Import questions in bulk

Hello

I have my questions and responses in a JSON format:

sample JSON document here
{
    "id": "x017c4h221p7T8sboHglB-7kQ==",
    "created": "2018-05-09T20:13:23Z",
    "title": "Docker i/o error",
    "body": "<p>Hey Stephane, I am having to restart docker to run Kafka everytime I exit since it errors out on tcp port binding. My understanding is that when I stop Kafka services and exit, the port is released.</p>",
    "course": {
        "_class": "course",
        "id": "x0190RCkGpZ6FMe4CPAF8aOoQ==",
        "title": "Apache Kafka Series - Learn Apache Kafka for Beginners v2",
        "url": "/apache-kafka/"
    },
    "replies": [{
            "_class": "answer",
            "id": "x01Qx2rNaX48kxP4NFFSSCK7g==",
            "created": "2018-05-10T07:04:10Z",
            "user": {
                "_class": "user",
                "id": "x01N-Fup_OULjTEtHPLwc8JSQ==",
                "name": "Ivan",
                "locale": "en_US"
            },
            "is_top_answer": null,
            "body": "<p>Hi Nandini,\u00a0</p><p>Can you please elaborate in more details what your problem is? If you stop Kafka services, ports used by Kafka\u00a0will be released, of course.</p><p>Regards,</p><p>Ivan</p>",
        },
        {
            "_class": "answer",
            "id": "x01bLG2QPhyLwZ_RJsbMge16A==",
            "created": "2018-05-10T20:45:39Z",
            "user": {
                "_class": "user",
                "id": "x01oX4mwhRQoLXKuhHXDHg3zg==",
                "name": "Nandini",
                "locale": "en_US"
            },
            "is_top_answer": null,
            "body": "<p>I stop kafka services and when i restart, docker ports are not released and I get a TCP binding error on ports 2181 and 3030</p>",
            "is_upvoted": false,
            "num_upvotes": 0
        },
        {
            "_class": "answer",
            "id": "x01yL8D1-inVZE3njAo08-uMw==",
            "created": "2018-05-11T00:32:46Z",
            "user": {
                "_class": "user",
                "id": "x01lNfqEyIqBf47SM76dxq0rw==",
                "name": "Stephane Maarek",
                "locale": "en_US"
            },
            "is_top_answer": true,
            "body": "<p>Restart the docker engine if you can, or your computer. See if that helps !\u00a0</p><p>Otherwise you have something running on port 2181. Please check the FAQ lecture (lecture 22) as a lot of students have been through these issues before </p>",
            "is_upvoted": false,
            "num_upvotes": 0
        }
    ],
    "user": {
        "_class": "user",
        "id": "x01oX4mwhRQoLXKuhHXDHg3zg==",
        "name": "Nandini",
        "locale": "en_US"
    }
}

I have developed a python script to hit the API but I’m getting a bunch of errors on the API related to throttling… :

You’ve performed this action too many times. Please wait X seconds before trying again.
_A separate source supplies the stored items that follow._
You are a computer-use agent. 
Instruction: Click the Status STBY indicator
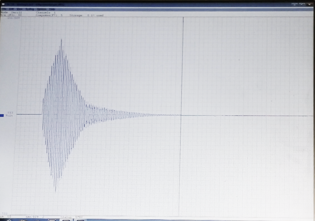[x=71, y=217]
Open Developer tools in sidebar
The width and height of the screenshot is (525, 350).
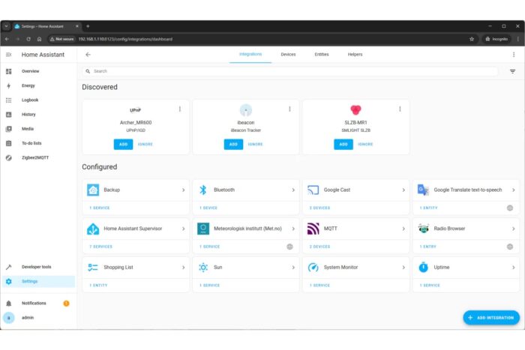pos(36,267)
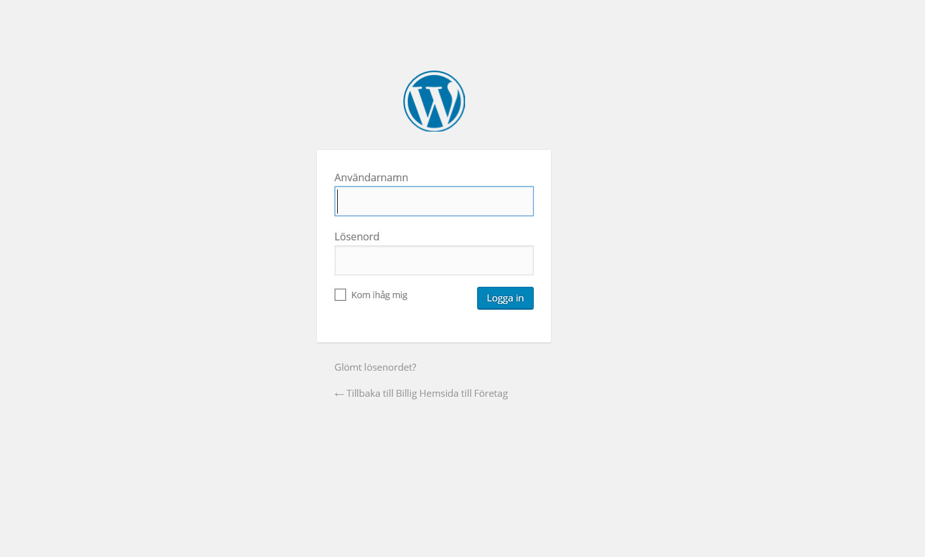Open the Glömt lösenordet? link
Screen dimensions: 925x557
click(x=375, y=367)
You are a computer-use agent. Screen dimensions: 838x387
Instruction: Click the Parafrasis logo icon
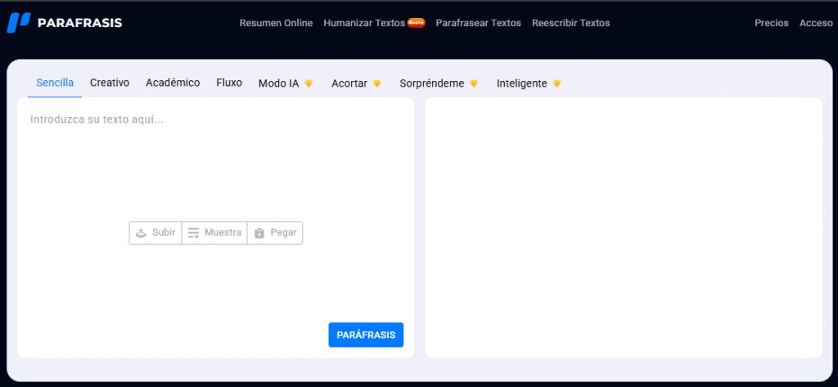18,23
I have to import about 3000 questions total (alongside an average of 2 answers) so I feel the API route might be too long.

Is there a way to disable this API throttling issue?

Is there any other way I can import my data? They’re only linked to two users (so no need to create users). I’m also using a hosted discourse so I don’t know if I have direct access to the underlying DB

Happy to share the Python code I have, or open a bounty if this requires a lot of effort

Make sure the user performing the actions via the API key has staff privileges, even if only temporary.

That will help with some of the rate limits.

An easy approach I used was to add
sleep(0.7)
inside the Ruby loop. (you may need to tweak that)

For 3000 requests it would take 35 minutes to complete. A bit painful, but for a once off I don’t think it would be all that bad.

5 Likes

I have admin permissions (using my own API key) and I still get a throttle it seems every 60 API calls. I tried to change things in settings > Rate limits but doesn’t seem to help

3 Likes

I get that as well.

If I artificially add a 1 second delay I dont get anymore

Okay the 60 calls per minute limit can be avoided as follows:

On server

cd /var/discourse

Open containers/app.yml in editor (I use vi), add following line to env section

DISCOURSE_MAX_ADMIN_API_REQS_PER_KEY_PER_MINUTE : 6000

and save

Rebuild (just restart won’t have any effect)
./launcher rebuild app

2 Likes